▸ **EXERCISE**
Find each line in the rows below that contains the string "height", and copy those lines.

▸ **INFORMATION GIVEN**
--- Start ---
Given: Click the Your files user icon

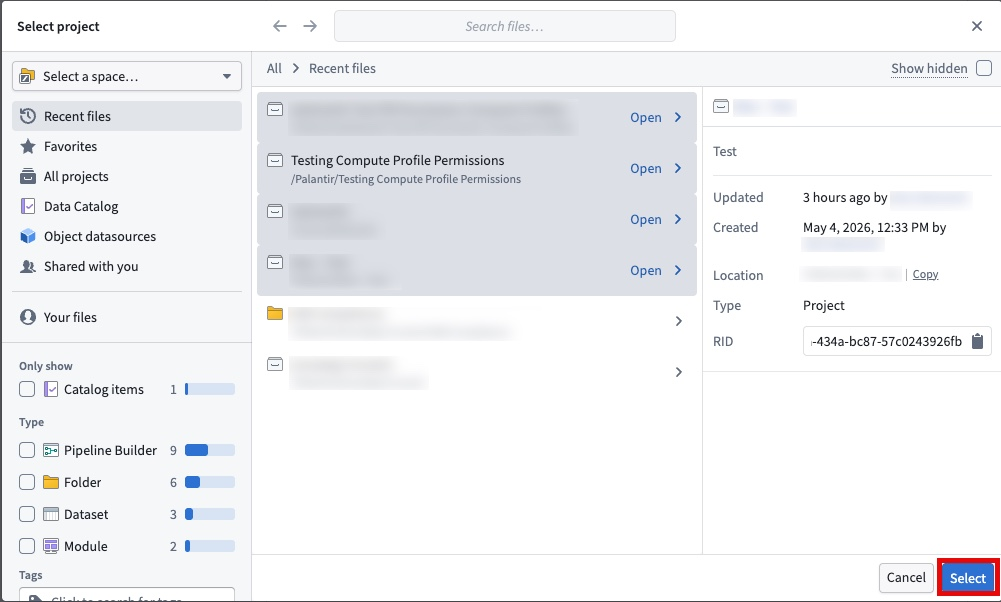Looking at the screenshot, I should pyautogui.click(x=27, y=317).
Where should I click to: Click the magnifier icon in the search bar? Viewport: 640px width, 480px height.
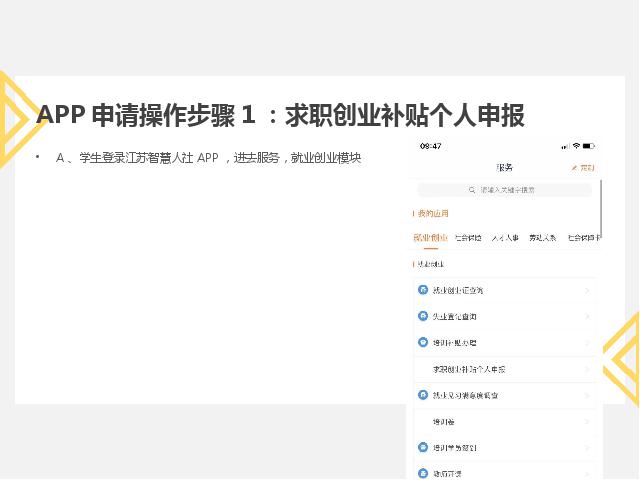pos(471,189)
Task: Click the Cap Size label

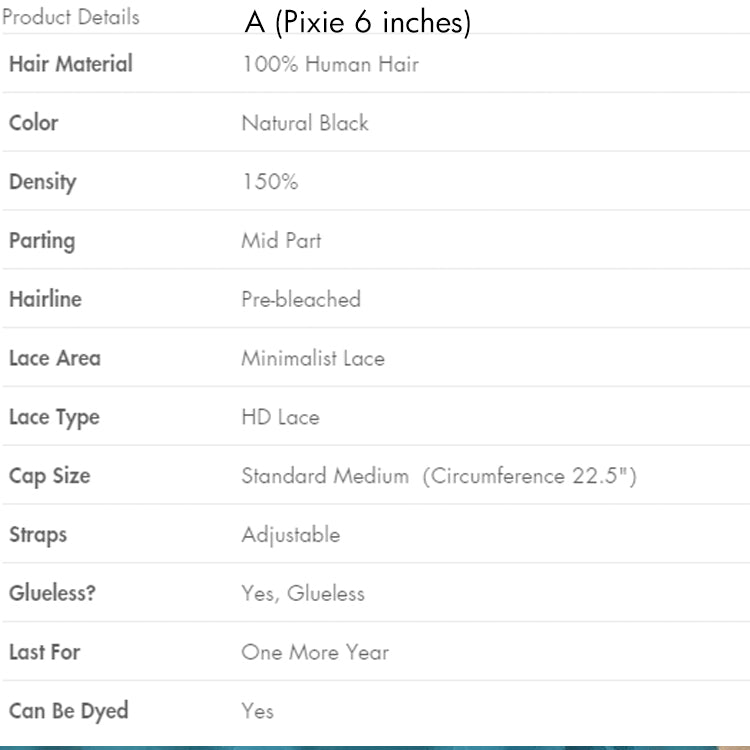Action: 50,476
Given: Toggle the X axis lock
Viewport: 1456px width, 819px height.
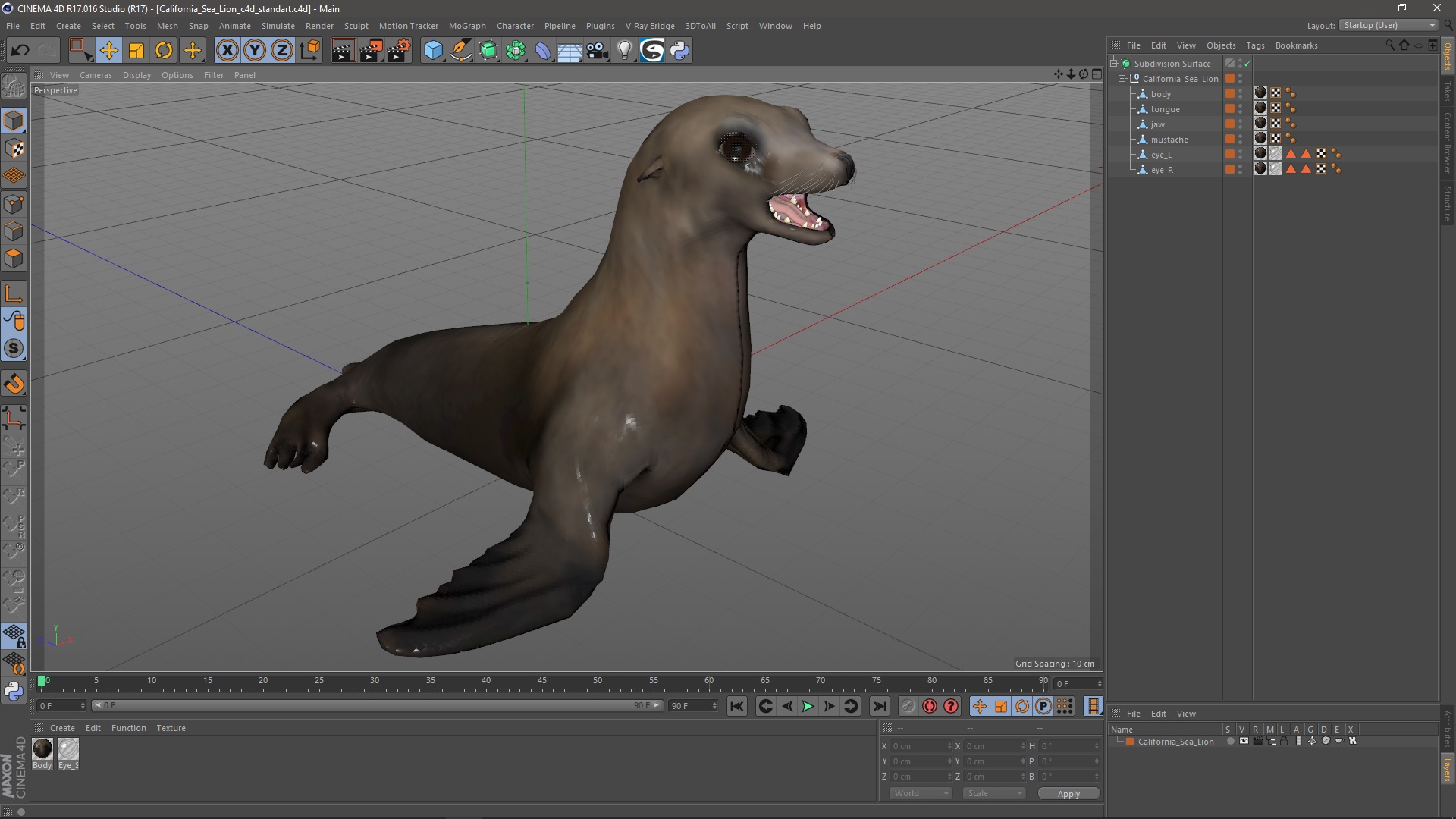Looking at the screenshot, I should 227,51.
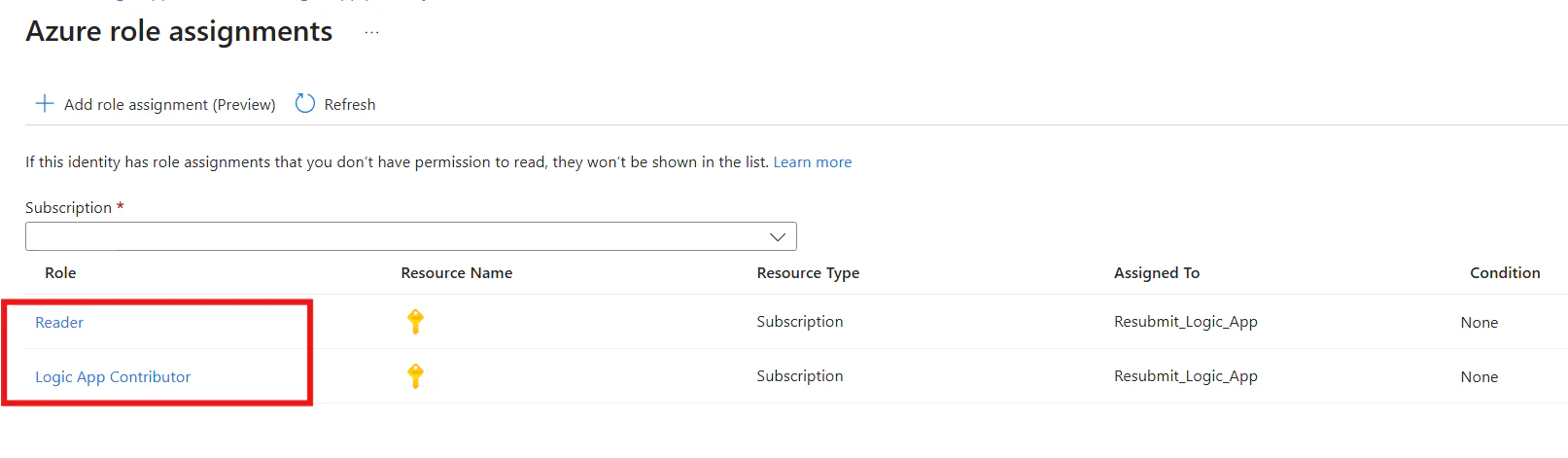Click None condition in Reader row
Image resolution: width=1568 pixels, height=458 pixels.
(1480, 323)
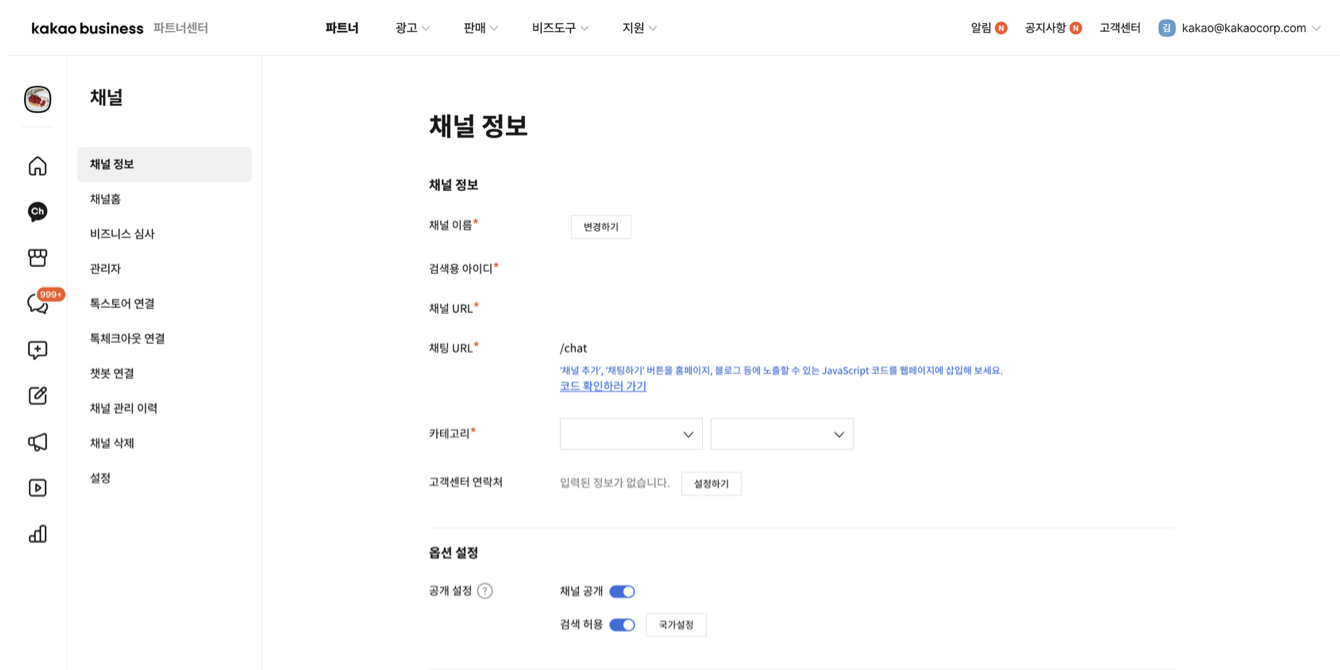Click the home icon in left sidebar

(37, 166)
--- End ---
▸ **TASK RESPONSE**
Where should I click to: Click the magnifier icon in the search bar? Viewport: 640px width, 480px height.
Viewport: 1456px width, 819px height.
Image resolution: width=1568 pixels, height=458 pixels.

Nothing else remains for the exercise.